Key Components and Methodology

The framework revolves around two vital components: Token Pruning Cluster (TPC) and Token Recovering Attention (TRA).

  1. Token Pruning Cluster (TPC): TPC acts as a dynamic mechanism to eliminate redundancy by selecting a minimal number of representative tokens. It achieves this through a clustering methodology that selects tokens with high semantic diversity, crucial for maintaining the integrity of the spatial-temporal information necessary for accurate HPE. The selected cluster centers retain the most informative parts, thereby significantly reducing the amount of data that the transformer's intermediate layers need to process.
  2. Token Recovering Attention (TRA): Following the pruning, the TRA module is introduced to recover the original sequence's full length for inference, ensuring that all frames contribute to the final pose estimation. This is particularly important for the scalability of the solution in applied settings, where the output of the 3D pose for each frame in an input sequence is often required swiftly.

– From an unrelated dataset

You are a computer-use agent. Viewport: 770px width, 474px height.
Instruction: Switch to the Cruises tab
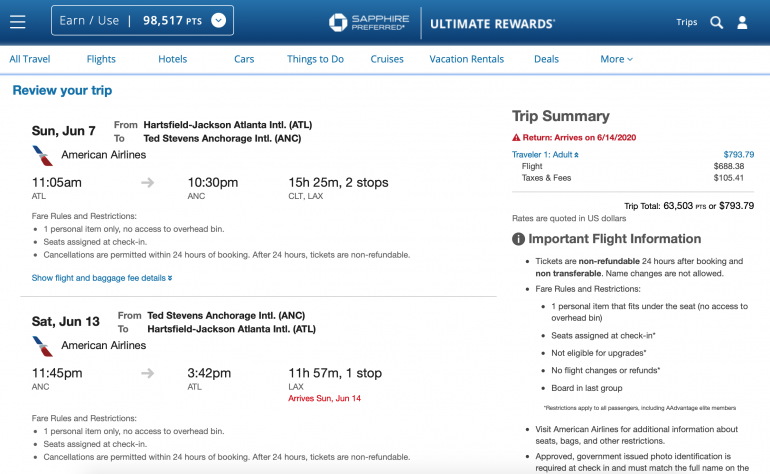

Innovations and Contributions

The proposed framework is both plug-and-play and efficient, designed to enhance the capabilities of existing video pose transformers (VPTs) by significantly reducing the computational burden without performance degradation. It introduces a paradigm shift by showing that full-length pose sequences are not mandatory within the intermediate stages of processing — a few representative tokens can suffice for maintaining accuracy.

Notably, the authors validate their framework on two benchmark datasets, Human3.6M and MPI-INF-3DHP, showing substantial efficiency gains. For instance, by integrating HoT with MotionBERT and MixSTE on the Human3.6M dataset, there is nearly a 50% reduction in FLOPs with no loss in accuracy or only a minor 0.2% drop in estimation precision, showcasing the potential of the proposed approach for resource-efficient deployment in real-world scenarios.

Practical and Theoretical Implications

On practical grounds, the findings of this paper hold significant potential for deploying sophisticated HPE models in constrained environments, such as mobile devices or embedded systems. The reduction in computational load and memory requirements can enable real-time processing and application versatility across various fields, such as human-computer interaction, sports analytics, and surveillance.

From a theoretical perspective, the paper challenges the necessity of processing the entire sequential input in VPTs and suggests a promising research direction in token selection and dynamic management. This raises opportunities for wider applications beyond HPE, potentially affecting various domains reliant on transformer architectures, indicating future developments could revolve around efficient input token management.

Conclusion

The Hourglass Tokenizer sets forth a clear advancement in addressing computational efficiency in transformer-based 3D HPE models. By rethinking the token processing mechanism through intelligent pruning and recovering, it promises a blend of high accuracy with reduced computational costs. This approach opens avenues for future explorations and optimizations in AI applications where computational efficiency without accuracy compromise is paramount.